Risk & Compliance

How the SEC Would Spend $1.3 Billion

Chairman Mary Schapiro explains her agency's need for a 12% boost to its budget.
Sarah JohnsonMarch 17, 2010

A 12% increase in the Securities and Exchange Commission’s budget would enable the regulator to hire 374 more employees, some of whom would work for its corporate-finance and enforcement divisions, said SEC chairman Mary Schapiro today.

Schapiro testified before a House appropriations subcommittee on Wednesday to justify President Obama’s request that the commission receive approval of a $1.3 billion budget for the 2011 fiscal year (which runs from October 1, 2010, to September 30, 2011). She explained that in addition to the new hires, the bigger budget would help the SEC expand its work in surveillance, risk analysis, and technology, as well as give its staffers more training.

Most core to the interests of corporate CFOs, the SEC’s Division of Corporation Finance would receive an 8.7% funding boost, including 30 new employees. The division intends to give more attention to the disclosures of large and “financially significant” companies and is in the process of updating the disclosure rules that publicly traded companies follow.

More broadly, Schapiro said she needs $24 million in additional funds to meet the new requirements proposed in the financial regulatory reform legislation circulating on Capitol Hill. Introduced on Monday, the Senate bill would give the SEC additional authority to supervise credit-rating agencies, reward whistle-blowers, and oversee hedge funds, which would be required to register with the commission as investment advisers. The bill — which will need to be reconciled with the companion House legislation passed late last year — would also make the SEC self-funded, eliminating the need for the commission to receive congressional budget approvals every year.

In her testimony, Schapiro called the next fiscal period “a critical year” for the SEC. Indeed, in the wake of the financial crisis, the commission has spent the past year cleaning house and reorganizing. That work has involved creating new divisions, cutting out layers of management, streamlining processes, and, in particular, boosting its enforcement staff under a new director, Robert Khuzami. “In recent years, the SEC’s enforcement program had suffered under a variety of procedural, structural, and budgetary constraints,” said Schapiro.

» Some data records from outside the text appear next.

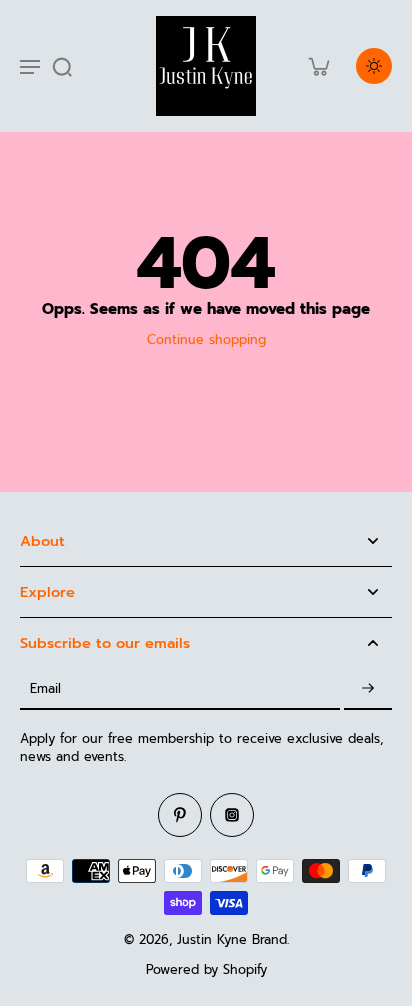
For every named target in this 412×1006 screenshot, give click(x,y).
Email (45, 688)
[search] (62, 66)
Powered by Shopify (206, 969)
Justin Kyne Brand (232, 939)
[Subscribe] (368, 689)
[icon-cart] (318, 66)
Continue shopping (206, 339)
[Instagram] (232, 815)
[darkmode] (374, 66)
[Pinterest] (180, 815)
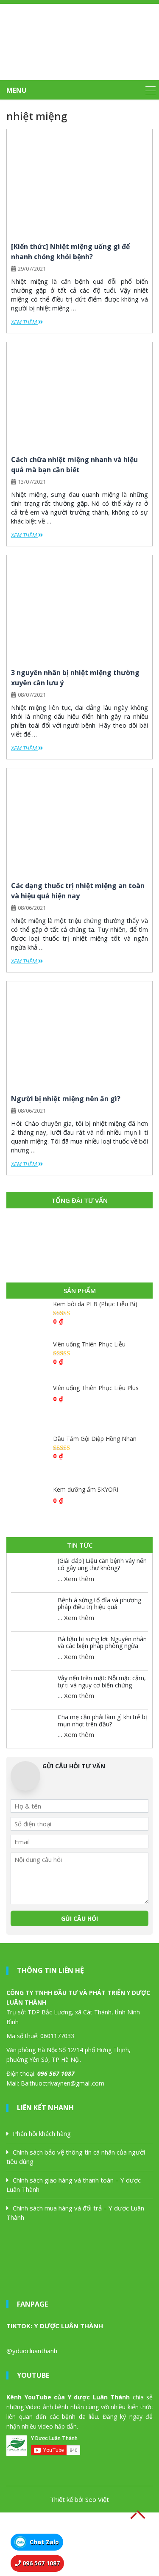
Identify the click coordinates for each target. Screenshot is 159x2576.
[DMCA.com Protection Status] (63, 2543)
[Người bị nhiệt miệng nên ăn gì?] (79, 1034)
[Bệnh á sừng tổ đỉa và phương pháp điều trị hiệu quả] (32, 1611)
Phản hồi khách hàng (42, 2133)
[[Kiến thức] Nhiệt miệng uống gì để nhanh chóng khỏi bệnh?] (79, 182)
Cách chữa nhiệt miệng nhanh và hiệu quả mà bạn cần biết (74, 464)
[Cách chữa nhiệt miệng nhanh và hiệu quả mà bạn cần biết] (79, 395)
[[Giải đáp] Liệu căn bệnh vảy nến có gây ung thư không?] (32, 1572)
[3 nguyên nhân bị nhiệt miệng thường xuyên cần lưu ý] (79, 608)
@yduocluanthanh (31, 2350)
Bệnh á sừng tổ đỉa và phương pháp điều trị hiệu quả (99, 1603)
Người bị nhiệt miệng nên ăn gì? (66, 1098)
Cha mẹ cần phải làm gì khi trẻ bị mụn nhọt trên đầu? (102, 1720)
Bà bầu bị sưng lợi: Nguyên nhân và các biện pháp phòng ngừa (102, 1642)
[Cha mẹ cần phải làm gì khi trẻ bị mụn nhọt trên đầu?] (32, 1728)
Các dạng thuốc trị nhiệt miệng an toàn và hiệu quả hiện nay (78, 890)
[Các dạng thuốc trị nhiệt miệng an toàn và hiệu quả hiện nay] (79, 821)
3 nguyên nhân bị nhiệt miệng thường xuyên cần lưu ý (75, 677)
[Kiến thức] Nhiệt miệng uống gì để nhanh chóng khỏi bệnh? (70, 251)
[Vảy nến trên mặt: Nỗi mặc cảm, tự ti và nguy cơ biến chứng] (32, 1689)
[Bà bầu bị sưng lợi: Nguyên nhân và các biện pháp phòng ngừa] (32, 1650)
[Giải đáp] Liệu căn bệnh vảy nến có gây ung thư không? (102, 1564)
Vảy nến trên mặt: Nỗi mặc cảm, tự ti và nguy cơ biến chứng (102, 1681)
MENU (16, 90)
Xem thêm (24, 322)
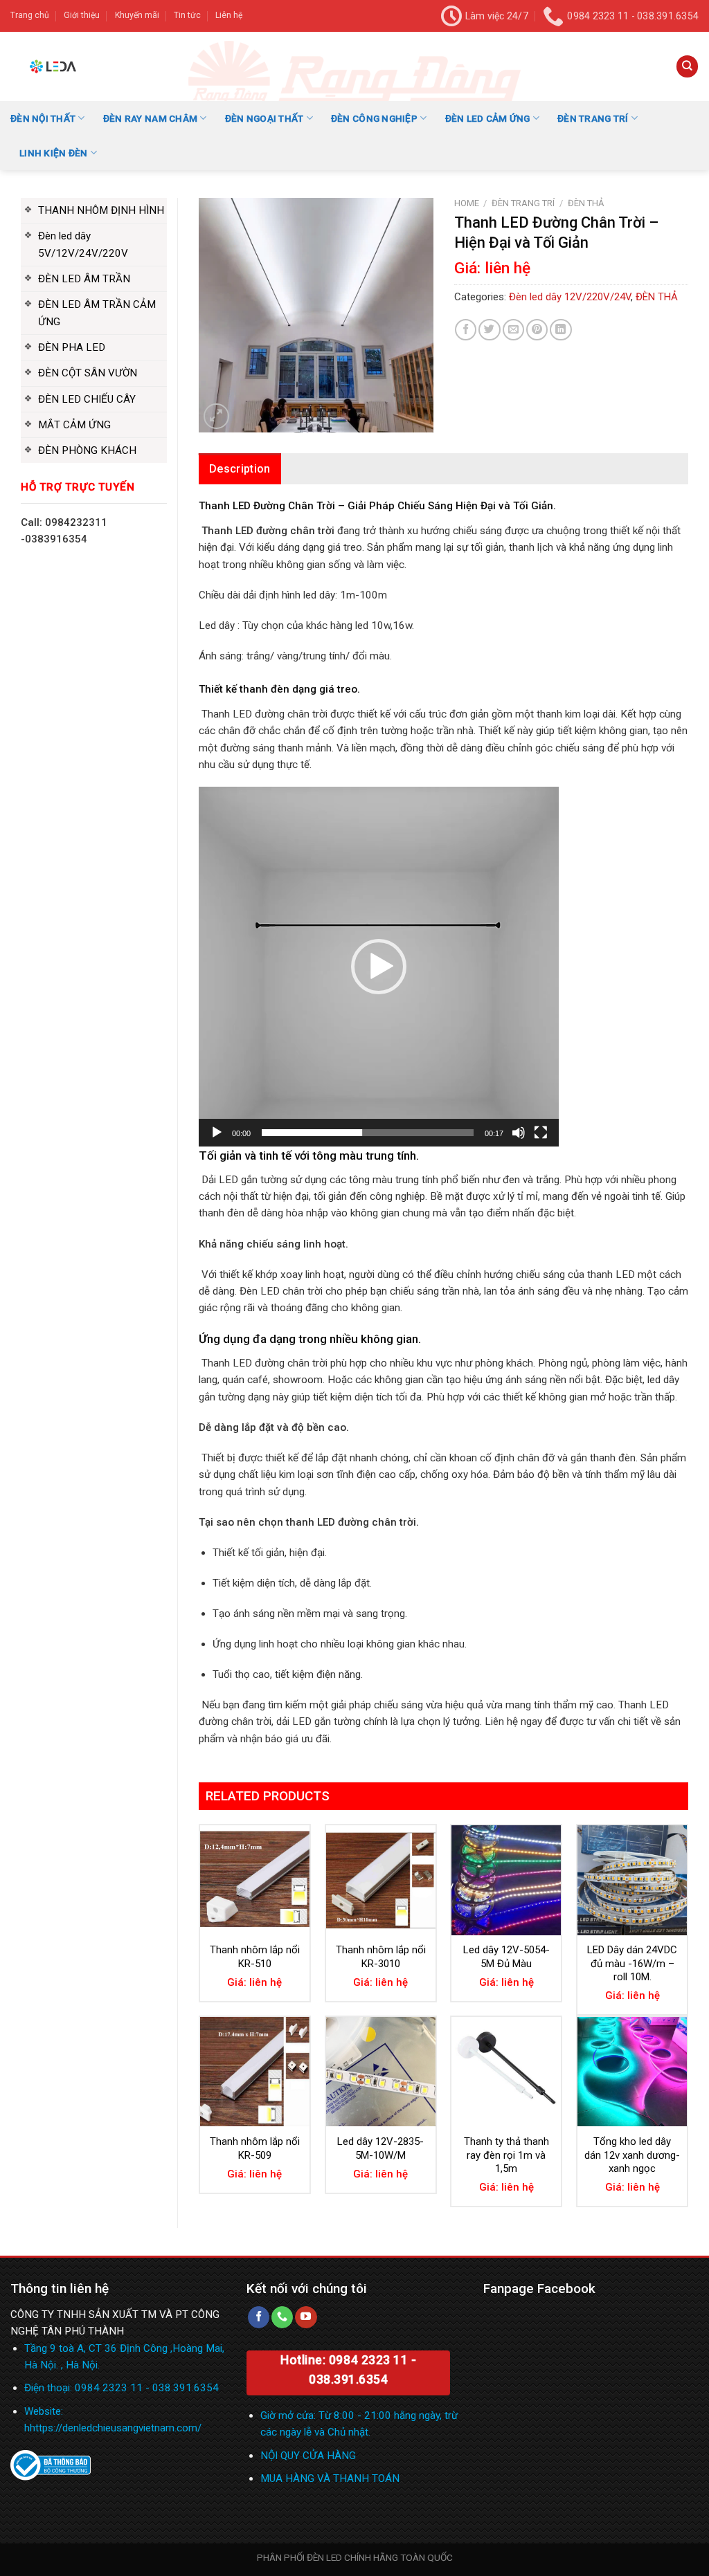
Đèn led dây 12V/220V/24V (570, 297)
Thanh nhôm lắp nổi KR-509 (255, 2148)
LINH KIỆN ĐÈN (53, 152)
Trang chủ (29, 15)
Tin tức (187, 15)
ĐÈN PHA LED (71, 347)
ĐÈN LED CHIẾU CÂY (87, 399)
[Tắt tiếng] (519, 1133)
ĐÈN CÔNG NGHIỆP (374, 118)
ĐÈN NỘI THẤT (42, 118)
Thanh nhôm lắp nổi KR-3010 (381, 1957)
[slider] (368, 1132)
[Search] (686, 66)
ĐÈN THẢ (586, 203)
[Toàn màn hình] (541, 1133)
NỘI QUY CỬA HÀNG (308, 2455)
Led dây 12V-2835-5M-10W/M (380, 2148)
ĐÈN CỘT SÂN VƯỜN (87, 373)
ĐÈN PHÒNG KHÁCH (87, 450)
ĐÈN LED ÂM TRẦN (84, 279)
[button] (378, 966)
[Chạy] (217, 1133)
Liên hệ (228, 15)
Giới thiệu (82, 15)
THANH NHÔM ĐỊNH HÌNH (101, 210)
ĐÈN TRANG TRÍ (593, 118)
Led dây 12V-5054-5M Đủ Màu (506, 1957)
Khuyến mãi (137, 15)
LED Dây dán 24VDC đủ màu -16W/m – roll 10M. (632, 1963)
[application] (379, 967)
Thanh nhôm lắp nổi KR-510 (255, 1957)
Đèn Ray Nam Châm (150, 118)
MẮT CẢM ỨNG (74, 425)
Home (466, 203)
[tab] (240, 469)
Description (240, 468)
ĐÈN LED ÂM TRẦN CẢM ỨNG (97, 312)
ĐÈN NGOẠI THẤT (264, 118)
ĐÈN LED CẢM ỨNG (487, 118)
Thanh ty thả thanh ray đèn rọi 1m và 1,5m (506, 2155)
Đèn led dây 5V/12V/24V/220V (83, 244)
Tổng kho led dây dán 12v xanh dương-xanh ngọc (632, 2155)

By all accounts, the SEC has been understaffed in recent years. The regulator lost 10% of its employees between 2005 and 2007, when its funding level was either flat or reduced. Currently, more than 3,800 SEC employees oversee more than 35,000 entities, Schapiro said.

The staffing issue became more pressing when Bernard Madoff’s Ponzi scheme came to light — a fraud that tarnished the reputation of the SEC, which missed or ignored several warning signs long before the fraud was uncovered. Under the proposed budget, the commission would increase the funds allocated to its inspections and examinations budget by 12% over fiscal 2010.

The SEC’s information technology systems have also fallen behind in recent years. Investments in new systems fell by more than half earlier this decade, Schapiro said. The commission recently centralized its tips and complaints across its many regional offices into one searchable database, and plans to improve how those tips can be searched and analyzed.